Twenty years ago, a protein was discovered that had the ability to shrink tumors, and hence was called TUMOR NECROSIS FACTOR (TNF). This stimulated new research in the field. However, to their dismay, it was seen that TNF cannot kill all types of cancer cells and left the question of its possible function as a treatment for cancer, unexplored....until recently.

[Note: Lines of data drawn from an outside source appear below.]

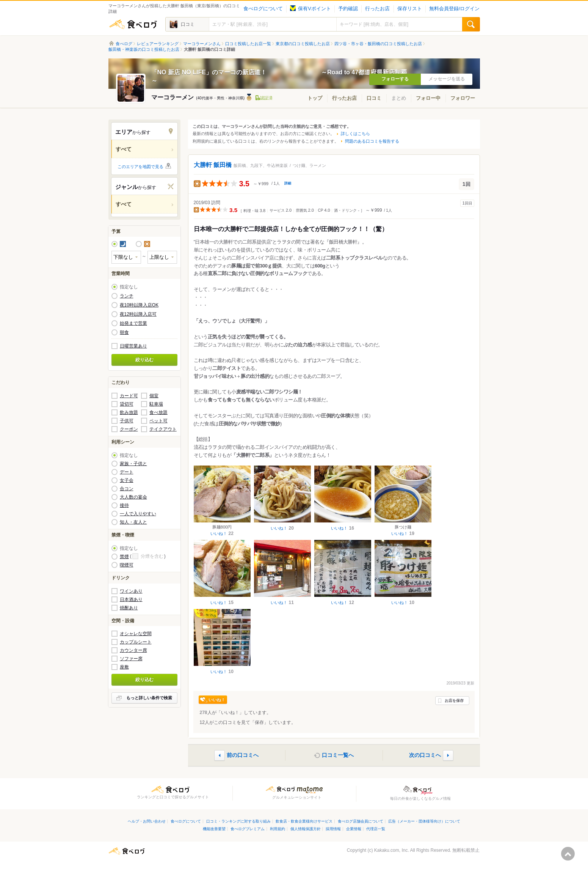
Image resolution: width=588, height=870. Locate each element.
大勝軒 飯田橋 (213, 165)
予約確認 (348, 9)
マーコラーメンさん (202, 44)
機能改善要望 (214, 829)
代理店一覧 (376, 829)
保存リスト (409, 9)
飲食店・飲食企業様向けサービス (304, 821)
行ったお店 (377, 9)
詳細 (288, 183)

It has been shown that TNF alpha has a dual nature. It triggers an internal pathway that results in eventual cell death. However, it also activates a molecule that can block this very pathway, which thus sets up a "delicate life-death balance" in the cell (1). This finding raised many eyebrows and brought with it increased hope again for TNF alpha as a possible treatment against cancer.
Several years ago it was seen that drugs like actinomycin D that inhibit
RNA polymerase made cells more susceptible to TNF alpha (2). This is due
to inhibition of gene expression, which indicates that genes are most likely
being turned on in these cells, thus protecting them from cell death. Researchers
suspected that these genes may be getting turned on by NF-kappa B, which
- in turn - become involved in the body's response to inflammation and infection.

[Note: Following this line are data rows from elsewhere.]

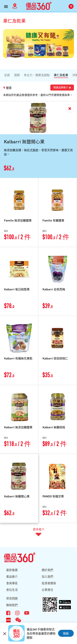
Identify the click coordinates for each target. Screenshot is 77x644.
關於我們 (47, 570)
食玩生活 (12, 590)
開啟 (66, 633)
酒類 (17, 75)
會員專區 (12, 583)
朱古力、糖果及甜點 (37, 75)
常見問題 (12, 598)
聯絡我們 (12, 605)
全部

NF-kappa B is a transcription factor that consists of 2 subunits: a 50 kilodalton subunit (p50) and a 65 kilodalton subunit (p65, also known as RelA) (1). Therefore, if this heterodimer is defective, it would not be expected to function correctly. Thus, cells without RelA should be unable to transcriptionally activate genes with NF-kappa B binding sites (TNF alpha-inducible genes). This fact was experimentally supported. However, p50 mutant embryonic fibroblasts showed normal transcriptional activation by TNF alpha. Thus, RelA plays a more integral role in transcriptional activation than does the p50 subunit.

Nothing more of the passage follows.